Dre adalah seorang anak laki laki yang baik dan ramah, dia juga
suka membantu orang lain. Teman temannya juga menyukai Dre, dia juga sering
membantu temannya yang ketinggalan pelajaran.
Walaupun begitu, Dre juga memiliki banyak kekurangan. Ia takut
gelap. Ia takut binatang. Ia juga takut pergi sendiri ke kedai di
ujung rumahnya sekalipun.
Gaya bahasa: Penulis menggunakan
bahasa Indonesia yang sudah cukup baik seperti bahasa sehari-hari dan sangat
mudah dimengerti oleh pembacanya.
Dre, kemudian ingat Tante Dina. Ya, Tante Dina sedang
mengandalkannya! Menyadari hal itu, tiba-tiba tumbuh keyakinan dalam diri Dre.

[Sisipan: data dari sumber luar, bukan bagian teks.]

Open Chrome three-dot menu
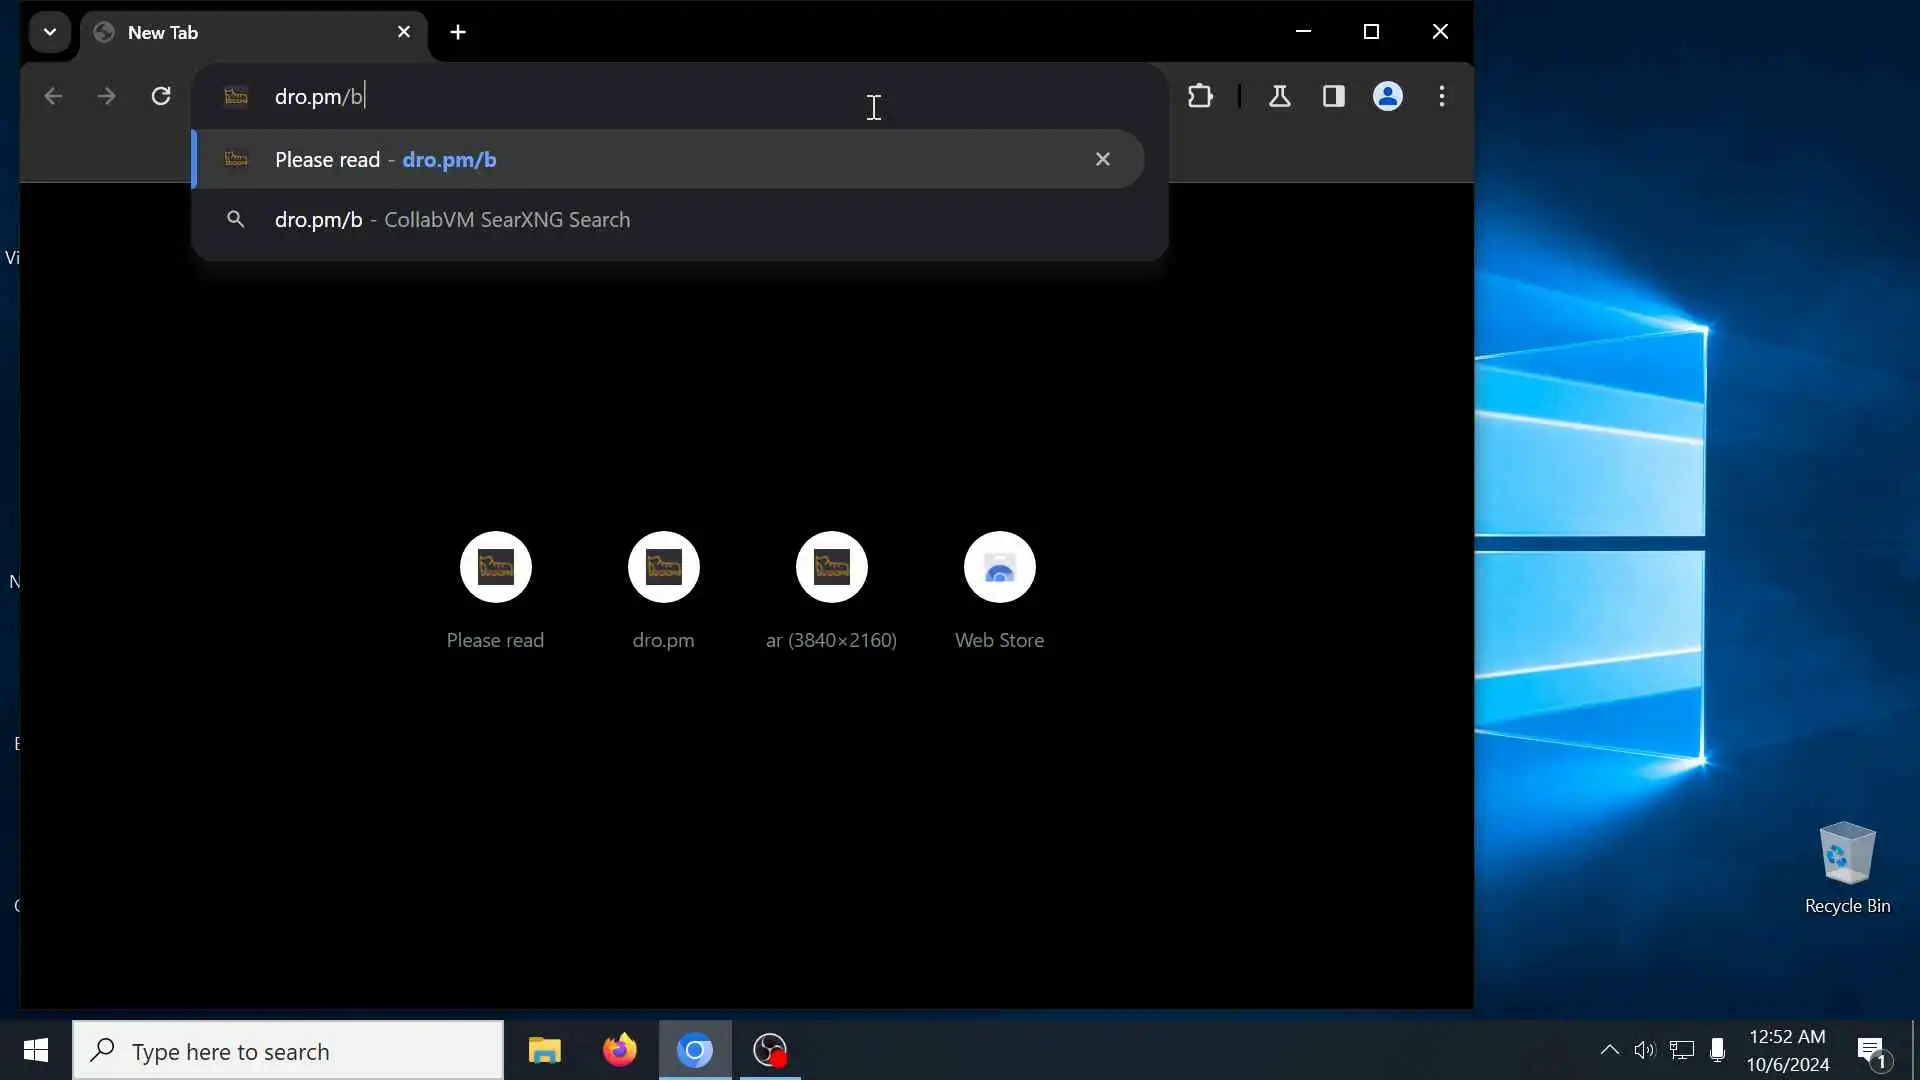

Ia mulai berlari tanpa menoleh. Lambat laun pangkalan taksi sudah terlihat
diujung perumahan. Ia segera naik ke salah satu taksi. Ia lalu menjemput Tante
Dina dengan taksi dan mengantarnya ke rumah sakit.
Amanat:
a. Jadilah orang
pemberani yang dapat mengalahkan rasa takut.
“Aku harus berani! Umurku sudah 10 tahun! Aku tidak takut pada apa
pun!” teriaknya. Ia juga teringat pesan ibunya pada waktu itu, bila ia bisa
mengalahkan rasa takutnya.
b. Jadilah orang baik
yang suka menolong orang yang sedang dalam kesulitan.
Ya, Tante Dina sedang mengandalkannya! Menyadari hal itu,
tiba-tiba tumbuh keyakinan dalam diri Dre. Ia mulai berlari tanpa menoleh.